The reasoning behind this opinion usually makes use of one or more of the following ideas:
Certainly there is precedent for massively-parallel machines being specialized . . . collections of one-bit processors such as the ICL DAP, Goodyear MPP, and Connection Machine, come to mind. What makes these machines special-purpose is more the shared instruction stream and the ultra-simplicity of each processor than the fact that there are many processors.
The more recent ensemble machines, with autonomous, robust processors, have proved so successful at so many applications that they hardly seem "special purpose." To pick a particular example, the massively-parallel NCUBE/ten has been used in the following "special purpose" functions:
|Fluid Dynamics||Database Management|
|Structural Analysis||Semi-Empirical Chemistry|
|Image Processing||Transaction Processing|
|Radar Simulation||Neural Networks|
|Chess||Seismic Data Processing|
|Galaxy Modeling||Factoring Large Integers|
|Machine Vision||Oil Reservoir Simulation|
Arguments against massively-parallel computing claim that large ensembles are "inefficient," with hardware sitting idle for serial applications. This argument is seldom applied to the complicated hardware inside a traditional supercomputer. At any given time, how many of the pipeline stages in a serial vector supercomputer are busy? How much of the monolithic memory is working on the application? Unless the application happens to continuously and simultaneously require, say, an integer add, a floating-point add, a floating-point multiply, a reciprocal approximation, and four memory references, most of that very expensive hardware is just consuming electricity. Users of such machines have grown used to sustained performance less than 10% of the theoretical peak. In contrast, the 1024-processor NCUBE seldom gets less than 30% of its peak.

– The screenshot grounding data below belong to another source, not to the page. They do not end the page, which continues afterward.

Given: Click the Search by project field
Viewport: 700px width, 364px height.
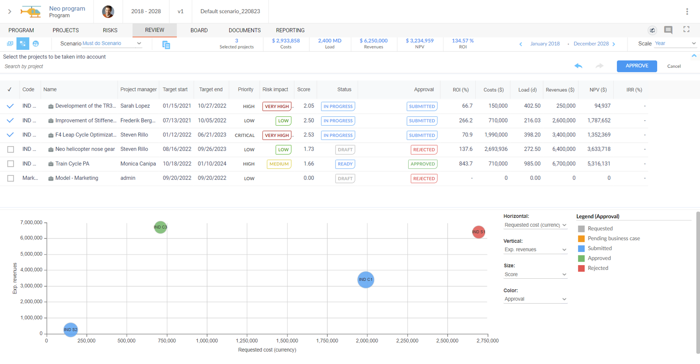Looking at the screenshot, I should (66, 67).
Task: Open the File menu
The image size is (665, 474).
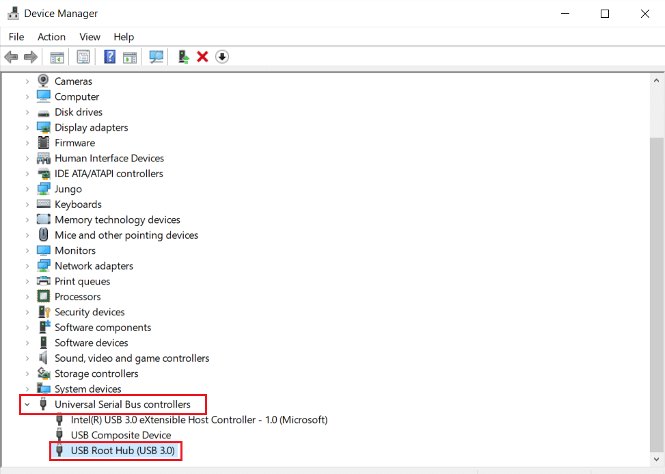Action: pos(16,37)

At Sandia, we compared a 30,000-line radar simulation program running on an NCUBE/ten and one processor of a CRAY Y-MP. The CRAY version had been optimized, using the SSD for faster I/O and tuning compute-intensive routines. The NCUBE/ten is currently running 6.2 times faster than the Y-MP. The reason was traced to the greater flexibility of the massively-parallel system at branching, scalar operations, and irregular task sizes. Work done at Caltech points to the same conclusion: the more complex the application, the greater the advantage of machines like the NCUBE over vector supercomputers.

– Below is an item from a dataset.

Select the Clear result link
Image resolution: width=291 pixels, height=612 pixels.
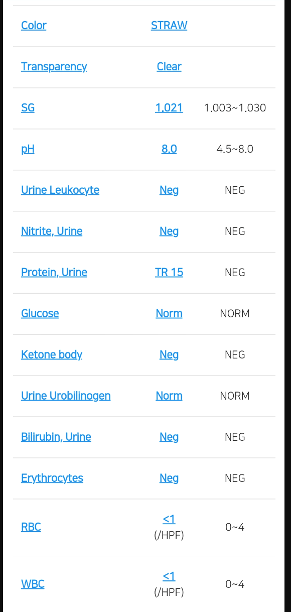169,67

If an application is inherently serial, why assume most of the processors in an ensemble must sit idle while that application runs? These arrays can be, and in practice are, shared by multiple users. If a restaurant has many tables, it doesn't mean it's specialized to serving only banquets. On the contrary, it is easy to allocate just the right number of processors to a job. Can a vector machine adjust its vector lengths to suit the needs of each application? While vector supercomputers are still faster at running dusty-deck Fortran than other machines, I wonder how much longer we can assert that those dusty Fortran decks belong at the leading edge of computing. Let me offer the flip sides of the arguments above:
"Easy to use" should not be confused with "general purpose." The concepts are independent. The idea that supercomputers should be easy to own, program, or access is contradictory. The reason for the "super" in the word "supercomputing" is that neither the computer nor the effort to use it are ordinary. To solve the biggest problems humanly possible, some mix of high hardware cost, complex facilities, extra programming effort, lower reliability, and limited access is tolerable. That is why phrases like "personal supercomputer," and "affordable supercomputer" abuse English. The fact that parallel machines trade ease-of-use for high performance is all the more reason to consider them supercomputers.
If we return to the original meaning of "supercomputer," and resist the tendency of vendors to pull the word over to their product, it seems clear that the term must include massively-parallel computers.